Were there really slimy sociopathic mothers living in lakes in
Britain ? If this story is just early scifi why is it such a primal
pattern of Germanic and English literature? The dominant people of
the the British Isles were the various Celtic peoples, who among
other things had much better stories than fucking Beowulf. Beowulf
is the mythic foundation of a war culture/cop culture, 3/4 of
Hollywood movies are Beowulf, there are bad guys and good guys and
the good guys have to kill the bad guys to make the world safe for
fair damsels and mass consumption. In Beowulf Grendel is a primitive
creature of the wild earth who gets his "culture from his Mother"
whom Beowulf finds in a lake( ooh that scary realm of the unconcious,
where the nice clear delineation of lord and lady, king and servant
disappears, and is also the mysterious source of useless things like
art and music and stories that aren't fucking Beowulf). I'm getting
a wee bit worked up here but I'm Irish and this story is the bloody
history of my family on both sides. I feel identified with the Jews
of Roman or Greek .... occupation, the Caananites and Philistines who
were living where Abraham once walked around, the Africans, the
native North and South Americans. To me Beowulf is a religion and a
culture that has taken over most of the planet and I, for one, think
it is a crock of shit.
You may not have thought the Geats were cool but , but Gardner has
them doing the "necessary " thing and I could not read that as in any
way satiric. He makes them the not altogether but mostly heroic
figures of the story. Neither his literary stance nor the text
supports a satiric reading or a serious critique of Beowulf IMO.

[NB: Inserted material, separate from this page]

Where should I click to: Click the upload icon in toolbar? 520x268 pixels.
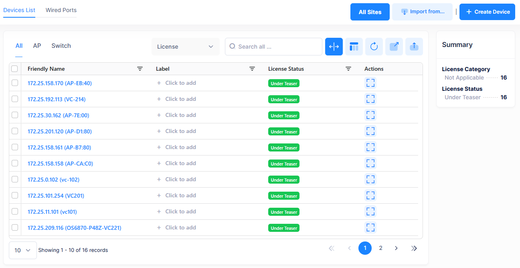414,47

So Gardner wants to help renew a moral vision for English literature,
but he fails to get even as far as Shakespeare ( how much further
there is to get is open to debate) in terms of moral complexity and
reading him once was enough for me. Gardner's critique of Pynchon is
ambiguous and smacks of jealousy. Gardner writes lovely engaging
prose, but Grendel was a blip and GR was an earthquake.
Another thing bothers me about Garder's article. I never read
Pynchon in College. I am mostly a visual artist who likes to read and
sometimes write rather than a a bona fide member of the Professional
Organization of English Majors. ( I did teach HS English for 3 years,
always feeing puntuationally inadequate). A friend loaned me
Vineland after hearing I had lived in Arcata and I read it all the
way through in a few days with immense pleasure and amusement and
head spinning wonder. I didn't get V because I wanted to study it. I
got it because I wanted to read it. But I did study it because I saw
an intriguing structural model I had never encountered in literature.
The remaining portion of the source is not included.